* Estratto del documento
******
L’anno seguente è il padre nella famiglia rappresentata da Fulvio Wetzl in “Quattro figli unici” (1992), aggiudicandosi anche una candidatura ai Nastri d’argento, ma è con “Il richiamo” (1993) che ottiene il suo primo ruolo da protagonista assoluto: il marchese Giovanni Dal Sasso, per cui viene premiato al Festival di Sulmona. Torna a essere diretto da Benigni ne “Il mostro” (1994) e nello stesso anno è anche davanti alla macchina da presa di Pupi Avati in “Dichiarazioni d’amore” (1994).
Senza mai lasciare il teatro prende parte anche a serie televisive di successo come “La piovra” (1992) o “Il giovane Mussolini” (1993). Il cinema degli anni Novanta lo consacra nel panorama italiano. Ma questi sono anche gli anni in cui collabora per la prima volta con un regista straniero, Anthony Minghella in “Il talento di Mr. Ripley” (1999), dove affianca sul set le allora stelle nascenti Matt Damon, Gwyneth Paltrow, Jude Law e Cate Blanchett. E Minghella non è il solo, perché nel 2001 sarà Ridley Scott a dirigerlo in “Hannibal” con Anthony Hopkins e nel 2004 Antoine Fuqua in “King Arthur” nei panni del vescovo Germanius, pochi mesi dopo aver rinunciato al ruolo di Ponzio Pilato ne “La Passione di Cristo” di Mel Gibson.
In Italia è però la commedia a reclamarlo. Prima con Aldo, Giovanni e Giacomo in “La leggenda di Al, John e Jack” (2002), poi con Lezioni di cioccolato (2007), toccando la drammaticità con Albakiara (2008). Riceve il Nastro d’argento nel 2004 per l’interpretazione nel cortometraggio “Assicurazione sulla vita”. E continua sulla scia della commedia con Checco Zalone, che lo porterà sul set di due film: “Cado dalle nubi” (2009) e “Che bella giornata” (2011). In Tv è il singolare professor Gualtiero Cavicchioli delle tre stagioni de “I liceali” (2008).
******
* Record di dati
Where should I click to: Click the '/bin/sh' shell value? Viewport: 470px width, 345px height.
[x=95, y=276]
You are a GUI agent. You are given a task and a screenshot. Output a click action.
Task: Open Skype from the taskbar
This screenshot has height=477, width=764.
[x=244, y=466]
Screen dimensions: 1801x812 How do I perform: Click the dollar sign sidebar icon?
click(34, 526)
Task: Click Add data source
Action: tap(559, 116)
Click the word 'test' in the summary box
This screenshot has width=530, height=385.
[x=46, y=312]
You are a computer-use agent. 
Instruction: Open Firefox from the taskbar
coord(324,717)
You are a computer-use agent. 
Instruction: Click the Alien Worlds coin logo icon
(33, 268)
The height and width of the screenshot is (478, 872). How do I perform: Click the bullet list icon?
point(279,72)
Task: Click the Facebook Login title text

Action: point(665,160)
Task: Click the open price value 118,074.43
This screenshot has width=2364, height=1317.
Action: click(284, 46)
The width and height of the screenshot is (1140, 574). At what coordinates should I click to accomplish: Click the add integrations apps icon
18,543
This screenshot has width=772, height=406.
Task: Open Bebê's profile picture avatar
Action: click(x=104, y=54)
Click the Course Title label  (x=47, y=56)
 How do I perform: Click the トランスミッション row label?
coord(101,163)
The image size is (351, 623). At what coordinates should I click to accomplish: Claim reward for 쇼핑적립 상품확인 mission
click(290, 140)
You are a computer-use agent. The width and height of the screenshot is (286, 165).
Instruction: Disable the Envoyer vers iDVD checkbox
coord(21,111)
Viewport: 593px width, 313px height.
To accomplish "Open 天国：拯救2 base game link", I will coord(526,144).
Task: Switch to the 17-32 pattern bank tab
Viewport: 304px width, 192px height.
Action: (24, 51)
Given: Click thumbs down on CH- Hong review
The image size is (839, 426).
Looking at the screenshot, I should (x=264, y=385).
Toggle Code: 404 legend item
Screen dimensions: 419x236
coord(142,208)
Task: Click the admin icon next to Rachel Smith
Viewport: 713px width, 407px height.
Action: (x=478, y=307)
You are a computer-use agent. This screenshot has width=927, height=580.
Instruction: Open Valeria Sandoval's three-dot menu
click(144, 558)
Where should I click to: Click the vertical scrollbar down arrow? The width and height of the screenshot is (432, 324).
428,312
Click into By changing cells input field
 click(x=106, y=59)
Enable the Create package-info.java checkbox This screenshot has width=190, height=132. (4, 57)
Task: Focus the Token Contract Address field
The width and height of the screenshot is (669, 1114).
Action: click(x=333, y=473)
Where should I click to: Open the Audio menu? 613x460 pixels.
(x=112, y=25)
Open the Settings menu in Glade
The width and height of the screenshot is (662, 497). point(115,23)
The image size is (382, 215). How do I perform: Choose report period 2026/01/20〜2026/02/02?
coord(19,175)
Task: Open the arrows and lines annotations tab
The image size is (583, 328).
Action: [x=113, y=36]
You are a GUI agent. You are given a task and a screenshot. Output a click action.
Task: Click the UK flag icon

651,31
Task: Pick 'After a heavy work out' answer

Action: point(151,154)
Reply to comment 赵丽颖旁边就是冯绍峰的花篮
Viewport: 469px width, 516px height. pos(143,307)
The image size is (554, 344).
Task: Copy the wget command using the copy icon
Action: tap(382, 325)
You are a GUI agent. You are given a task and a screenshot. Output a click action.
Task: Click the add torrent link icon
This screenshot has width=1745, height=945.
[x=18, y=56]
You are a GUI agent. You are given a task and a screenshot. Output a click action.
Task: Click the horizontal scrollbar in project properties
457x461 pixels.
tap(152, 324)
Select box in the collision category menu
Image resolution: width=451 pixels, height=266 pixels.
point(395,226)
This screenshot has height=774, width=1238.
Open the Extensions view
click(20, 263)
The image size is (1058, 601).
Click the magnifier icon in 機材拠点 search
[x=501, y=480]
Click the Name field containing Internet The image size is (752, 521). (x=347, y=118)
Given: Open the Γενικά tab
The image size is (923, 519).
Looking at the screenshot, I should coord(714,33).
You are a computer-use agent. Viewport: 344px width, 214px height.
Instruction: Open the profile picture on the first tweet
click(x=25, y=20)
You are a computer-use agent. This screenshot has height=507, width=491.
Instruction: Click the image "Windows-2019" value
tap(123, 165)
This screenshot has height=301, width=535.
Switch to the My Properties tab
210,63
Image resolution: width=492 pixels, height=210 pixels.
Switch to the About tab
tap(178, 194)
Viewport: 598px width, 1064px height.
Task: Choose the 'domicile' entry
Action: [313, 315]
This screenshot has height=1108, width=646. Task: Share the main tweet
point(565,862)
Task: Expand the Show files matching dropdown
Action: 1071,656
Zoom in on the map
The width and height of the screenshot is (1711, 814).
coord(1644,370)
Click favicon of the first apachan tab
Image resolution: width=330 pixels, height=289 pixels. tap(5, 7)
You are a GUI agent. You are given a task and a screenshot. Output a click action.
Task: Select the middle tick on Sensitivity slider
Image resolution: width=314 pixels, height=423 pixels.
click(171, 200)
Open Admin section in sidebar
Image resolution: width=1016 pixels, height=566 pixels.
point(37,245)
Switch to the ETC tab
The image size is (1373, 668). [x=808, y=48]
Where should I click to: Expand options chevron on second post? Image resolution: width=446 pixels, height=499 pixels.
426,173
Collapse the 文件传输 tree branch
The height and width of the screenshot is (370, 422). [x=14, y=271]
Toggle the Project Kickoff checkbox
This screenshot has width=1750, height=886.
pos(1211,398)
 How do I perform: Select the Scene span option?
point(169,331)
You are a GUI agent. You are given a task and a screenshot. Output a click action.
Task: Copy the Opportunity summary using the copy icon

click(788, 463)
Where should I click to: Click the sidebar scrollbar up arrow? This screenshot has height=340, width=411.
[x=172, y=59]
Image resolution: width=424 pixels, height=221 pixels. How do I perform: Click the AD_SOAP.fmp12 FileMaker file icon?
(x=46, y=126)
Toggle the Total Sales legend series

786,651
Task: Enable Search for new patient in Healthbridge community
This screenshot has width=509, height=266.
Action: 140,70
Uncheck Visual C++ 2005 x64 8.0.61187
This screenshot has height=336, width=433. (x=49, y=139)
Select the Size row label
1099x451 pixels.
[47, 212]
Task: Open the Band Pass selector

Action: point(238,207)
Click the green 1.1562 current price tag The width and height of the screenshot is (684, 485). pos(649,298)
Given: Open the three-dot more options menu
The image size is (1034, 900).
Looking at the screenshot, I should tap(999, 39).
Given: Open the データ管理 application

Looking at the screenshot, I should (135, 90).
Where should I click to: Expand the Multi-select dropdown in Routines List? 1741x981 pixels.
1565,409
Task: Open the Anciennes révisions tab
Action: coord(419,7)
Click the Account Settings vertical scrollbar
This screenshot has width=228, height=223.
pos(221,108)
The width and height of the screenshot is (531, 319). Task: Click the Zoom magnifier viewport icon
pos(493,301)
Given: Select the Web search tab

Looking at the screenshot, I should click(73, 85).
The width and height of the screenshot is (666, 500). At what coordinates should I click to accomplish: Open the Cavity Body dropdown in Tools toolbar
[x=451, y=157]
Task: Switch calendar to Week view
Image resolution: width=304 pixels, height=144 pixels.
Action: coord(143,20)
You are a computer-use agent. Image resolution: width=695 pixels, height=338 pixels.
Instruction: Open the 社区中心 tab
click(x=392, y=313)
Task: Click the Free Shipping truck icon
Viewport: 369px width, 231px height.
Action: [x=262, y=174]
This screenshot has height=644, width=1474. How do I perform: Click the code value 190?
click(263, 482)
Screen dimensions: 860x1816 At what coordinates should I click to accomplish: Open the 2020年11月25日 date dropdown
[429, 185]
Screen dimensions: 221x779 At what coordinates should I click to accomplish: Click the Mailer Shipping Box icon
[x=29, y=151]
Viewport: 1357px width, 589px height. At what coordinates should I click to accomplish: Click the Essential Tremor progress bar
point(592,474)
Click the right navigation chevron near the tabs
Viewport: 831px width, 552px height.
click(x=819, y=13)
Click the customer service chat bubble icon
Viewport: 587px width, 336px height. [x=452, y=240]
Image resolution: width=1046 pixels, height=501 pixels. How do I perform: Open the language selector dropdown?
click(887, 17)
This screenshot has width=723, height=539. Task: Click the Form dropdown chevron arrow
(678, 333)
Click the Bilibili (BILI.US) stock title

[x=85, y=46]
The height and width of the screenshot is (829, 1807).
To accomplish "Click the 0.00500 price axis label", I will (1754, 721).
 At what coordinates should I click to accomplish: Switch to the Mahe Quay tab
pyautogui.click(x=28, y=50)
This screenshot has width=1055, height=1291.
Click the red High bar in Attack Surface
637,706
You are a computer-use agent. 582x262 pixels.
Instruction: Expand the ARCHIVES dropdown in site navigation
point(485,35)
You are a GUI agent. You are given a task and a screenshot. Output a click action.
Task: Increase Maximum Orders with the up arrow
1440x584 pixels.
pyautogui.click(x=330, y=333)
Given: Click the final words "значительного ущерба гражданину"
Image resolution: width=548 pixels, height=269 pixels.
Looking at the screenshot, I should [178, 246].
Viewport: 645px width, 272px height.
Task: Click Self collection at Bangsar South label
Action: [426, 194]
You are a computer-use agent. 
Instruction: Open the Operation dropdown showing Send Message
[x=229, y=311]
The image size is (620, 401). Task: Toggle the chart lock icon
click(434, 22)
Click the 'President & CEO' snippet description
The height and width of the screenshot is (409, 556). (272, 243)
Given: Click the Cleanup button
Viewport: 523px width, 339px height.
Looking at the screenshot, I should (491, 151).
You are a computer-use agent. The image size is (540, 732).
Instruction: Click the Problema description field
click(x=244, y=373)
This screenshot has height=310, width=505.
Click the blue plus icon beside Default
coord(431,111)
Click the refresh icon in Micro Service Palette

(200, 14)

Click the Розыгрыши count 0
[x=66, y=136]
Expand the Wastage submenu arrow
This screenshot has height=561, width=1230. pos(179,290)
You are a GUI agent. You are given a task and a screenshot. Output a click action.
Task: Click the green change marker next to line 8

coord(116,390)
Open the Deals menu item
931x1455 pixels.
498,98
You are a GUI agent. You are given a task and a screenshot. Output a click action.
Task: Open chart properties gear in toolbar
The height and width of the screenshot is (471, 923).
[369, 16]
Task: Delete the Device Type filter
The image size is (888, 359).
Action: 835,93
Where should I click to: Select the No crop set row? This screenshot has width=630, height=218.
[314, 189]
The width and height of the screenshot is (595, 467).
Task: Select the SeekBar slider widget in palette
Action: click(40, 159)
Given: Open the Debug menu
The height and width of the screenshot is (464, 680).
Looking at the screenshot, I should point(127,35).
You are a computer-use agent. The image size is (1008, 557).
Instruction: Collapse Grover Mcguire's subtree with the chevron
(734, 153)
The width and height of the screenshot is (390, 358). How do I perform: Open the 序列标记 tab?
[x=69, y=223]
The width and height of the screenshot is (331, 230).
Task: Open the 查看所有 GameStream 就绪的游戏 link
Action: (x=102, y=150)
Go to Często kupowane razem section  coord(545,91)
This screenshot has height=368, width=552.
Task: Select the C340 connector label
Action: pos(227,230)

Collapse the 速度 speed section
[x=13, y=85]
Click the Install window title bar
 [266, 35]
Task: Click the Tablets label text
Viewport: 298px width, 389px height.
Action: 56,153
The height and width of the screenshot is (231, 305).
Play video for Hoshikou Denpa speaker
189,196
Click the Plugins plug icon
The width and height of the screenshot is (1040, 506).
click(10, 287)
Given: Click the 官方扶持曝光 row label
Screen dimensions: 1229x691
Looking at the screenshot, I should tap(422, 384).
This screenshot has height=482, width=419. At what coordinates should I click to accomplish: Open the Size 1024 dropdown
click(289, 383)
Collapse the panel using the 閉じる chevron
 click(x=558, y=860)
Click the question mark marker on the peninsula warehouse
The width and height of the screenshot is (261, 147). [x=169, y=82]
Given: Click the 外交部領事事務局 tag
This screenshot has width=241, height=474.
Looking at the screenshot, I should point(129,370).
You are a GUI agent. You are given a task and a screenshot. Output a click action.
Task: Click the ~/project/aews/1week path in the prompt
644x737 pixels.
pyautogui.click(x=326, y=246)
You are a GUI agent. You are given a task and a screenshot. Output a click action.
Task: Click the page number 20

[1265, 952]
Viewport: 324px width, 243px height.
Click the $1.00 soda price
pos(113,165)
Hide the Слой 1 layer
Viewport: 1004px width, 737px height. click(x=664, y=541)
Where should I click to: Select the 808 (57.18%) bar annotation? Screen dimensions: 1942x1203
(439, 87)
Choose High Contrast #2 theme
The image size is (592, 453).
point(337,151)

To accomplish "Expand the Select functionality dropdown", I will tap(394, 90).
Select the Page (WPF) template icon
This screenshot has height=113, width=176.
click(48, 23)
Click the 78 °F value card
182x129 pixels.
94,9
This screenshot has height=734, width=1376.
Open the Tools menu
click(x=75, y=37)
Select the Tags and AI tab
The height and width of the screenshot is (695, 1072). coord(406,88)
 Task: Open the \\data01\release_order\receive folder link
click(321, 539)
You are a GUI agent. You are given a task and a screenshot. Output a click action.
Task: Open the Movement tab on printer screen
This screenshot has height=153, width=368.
******
* Esercizi proposti
a: Copia dal testo sulla carriera dell'attore il passo che comincia con "Senza mai lasciare" e finisce con "di Mel Gibson.".
b: Prosegui il testo sulla carriera dell'attore a partire dalla sua ultima frase.
Le voci non hanno alcun legame con il testo.

* Risultati dell'esercizio
a:
Senza mai lasciare il teatro prende parte anche a serie televisive di successo come “La piovra” (1992) o “Il giovane Mussolini” (1993). Il cinema degli anni Novanta lo consacra nel panorama italiano. Ma questi sono anche gli anni in cui collabora per la prima volta con un regista straniero, Anthony Minghella in “Il talento di Mr. Ripley” (1999), dove affianca sul set le allora stelle nascenti Matt Damon, Gwyneth Paltrow, Jude Law e Cate Blanchett. E Minghella non è il solo, perché nel 2001 sarà Ridley Scott a dirigerlo in “Hannibal” con Anthony Hopkins e nel 2004 Antoine Fuqua in “King Arthur” nei panni del vescovo Germanius, pochi mesi dopo aver rinunciato al ruolo di Ponzio Pilato ne “La Passione di Cristo” di Mel Gibson.

b:
Nel 2011 è nel cinepanettone di Neri Parenti “Vacanze di Natale” a Cortina, dove affianca i colleghi Christian De Sica e Sabrina Ferilli. Nel 2018 ritrova Stefano Accorsi in “A casa tutti bene” (2018), dove interpreta il patriarca di una famiglia italiana contemporanea tratteggiata da Gabriele Muccino in un cast che comprende tra gli altri Stefania Sandrelli e Pierfrancesco Favino. Anche quella è una prova magistrale. Il suo ultimo spettacolo è però al Petrella di Longiano, dove interpretava l’eroico vincitore del Giro d’Italia del 1914: Alfonso Calzolari.

«Comincio il terzo atto della mia vita»


«A 76 anni - aveva detto al Corriere Romagna poco più di un anno fa - comincio il terzo atto della mia vita». È stato il più breve e forse il più doloroso. Eppure in questi mesi Marescotti ha sicuramente fatto in tempo ad apprezzare l’affetto di questa terra. Di cui è stato un testimone fiero, sincero e mai ruffiano. Un amore e un rispetto contraccambiati fino alla fine.
Scriveva di lui l’attrice e drammaturga Elena Bucci nell’introduzione del suo memoir: «Ivano è un artista acrobata che si scrolla di dosso le definizioni e le vite presenti e passate per inseguire un sogno sempre nuovo, portandosi dietro il tesoro della sua stessa storia. Ivano è attore di teatro e di cinema, ma è anche uno scrittore, è un uomo che fa politica, è un autore romagnolo e internazionale, è un regista, è un inventore di generi teatrali. (…) Attraversa impaziente ogni vicenda per riportarne alla luce l’essenza e la consapevolezza, e lo fa col pianto e con le risate. Zingaro e olmo dalle salde radici, è libero di una libertà amara e a volte solitaria».
Non male - per dirla alla Totò - per uno nato a Villanova di Bagnacavallo.